What you are asked to do: Exactly reproduce the lines from the one containing "Viewport: 1389px width, 868px height." through the last line of the data, both ends included, leaving out pictures.

Data to use:
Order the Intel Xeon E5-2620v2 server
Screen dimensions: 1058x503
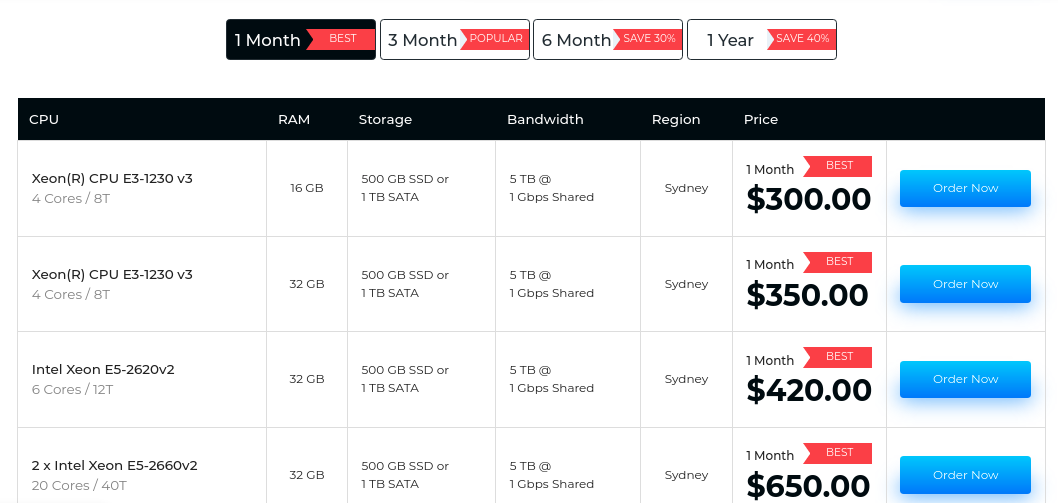pos(965,379)
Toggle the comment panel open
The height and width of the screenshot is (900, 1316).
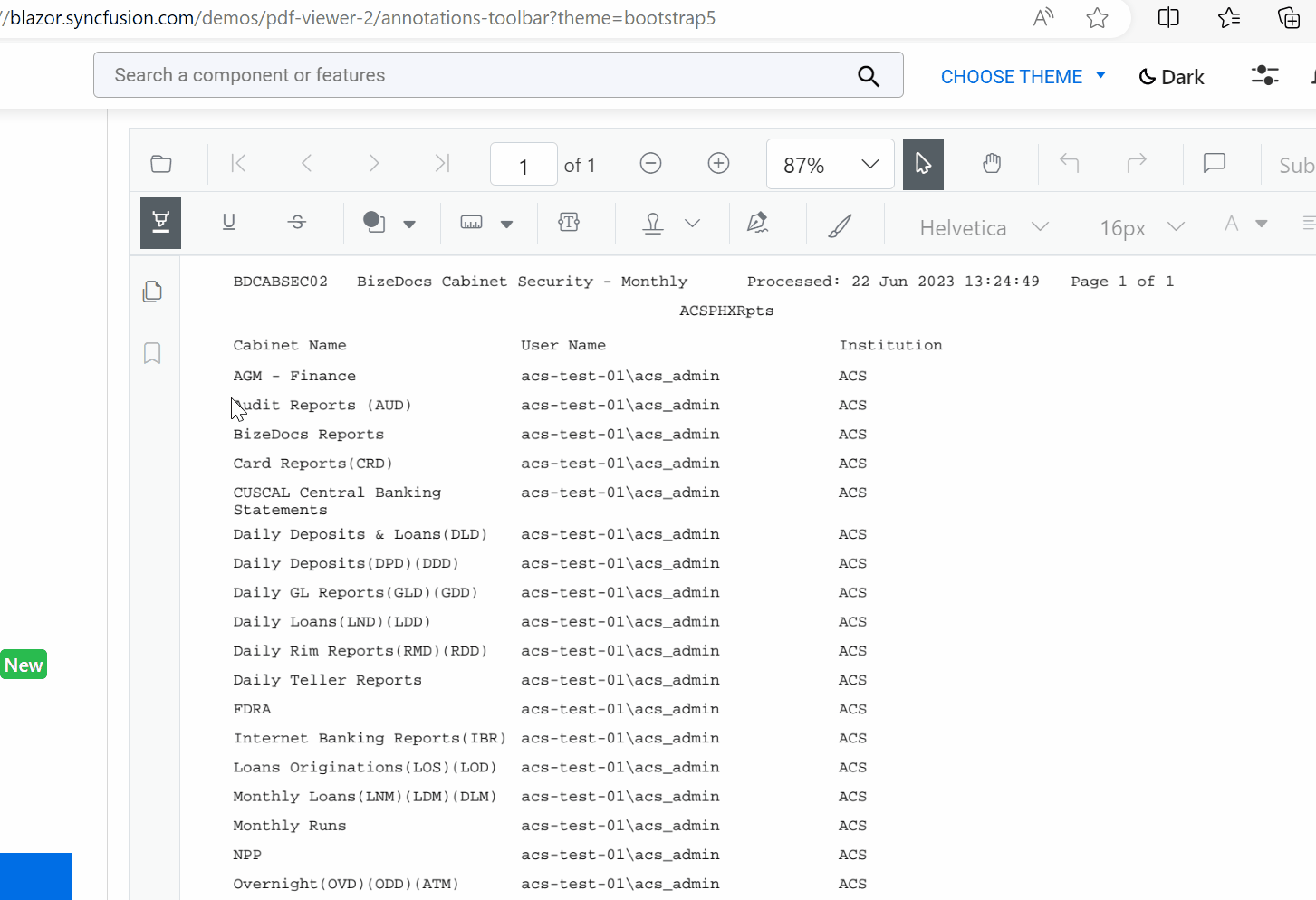click(x=1213, y=164)
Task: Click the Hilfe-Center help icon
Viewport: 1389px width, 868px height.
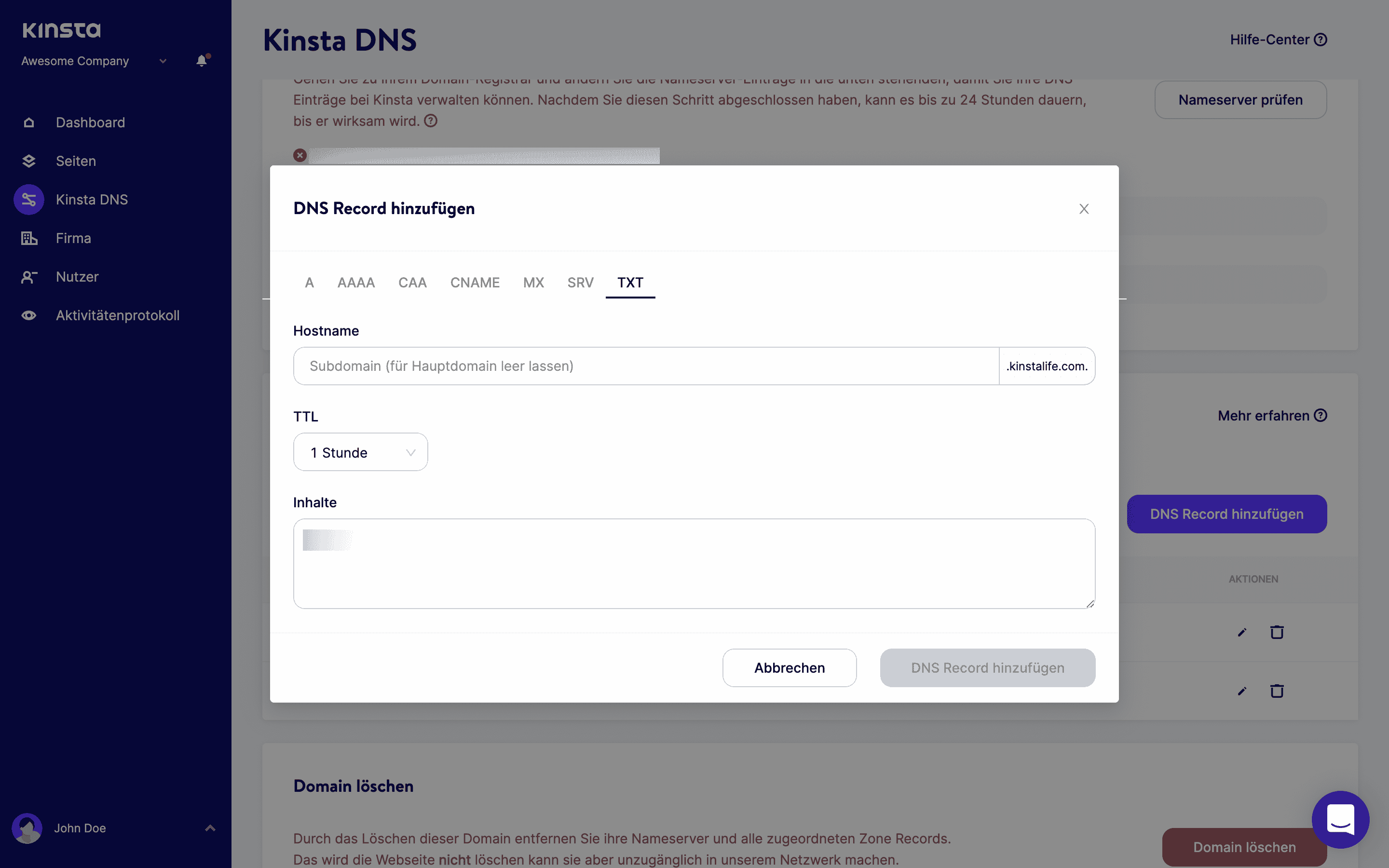Action: click(x=1320, y=39)
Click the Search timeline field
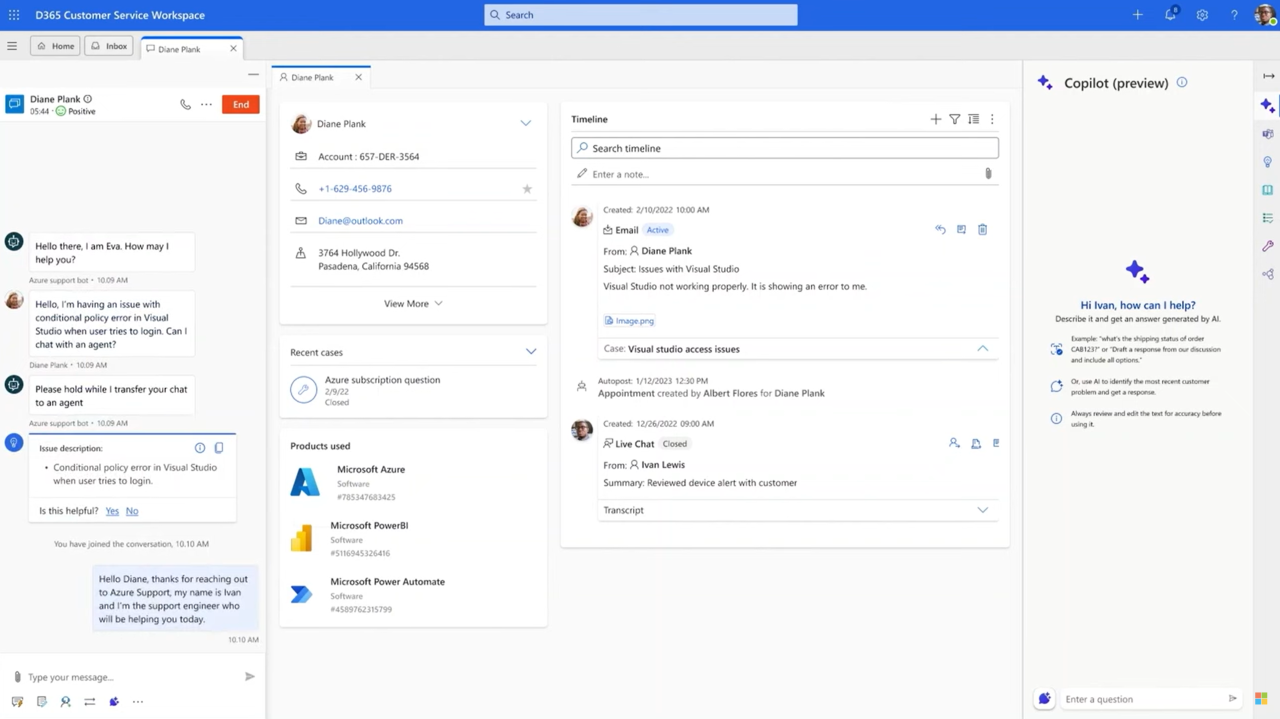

Worked solution:
Viewport: 1389px width, 868px height.
Action: click(x=1320, y=39)
Click the Search timeline field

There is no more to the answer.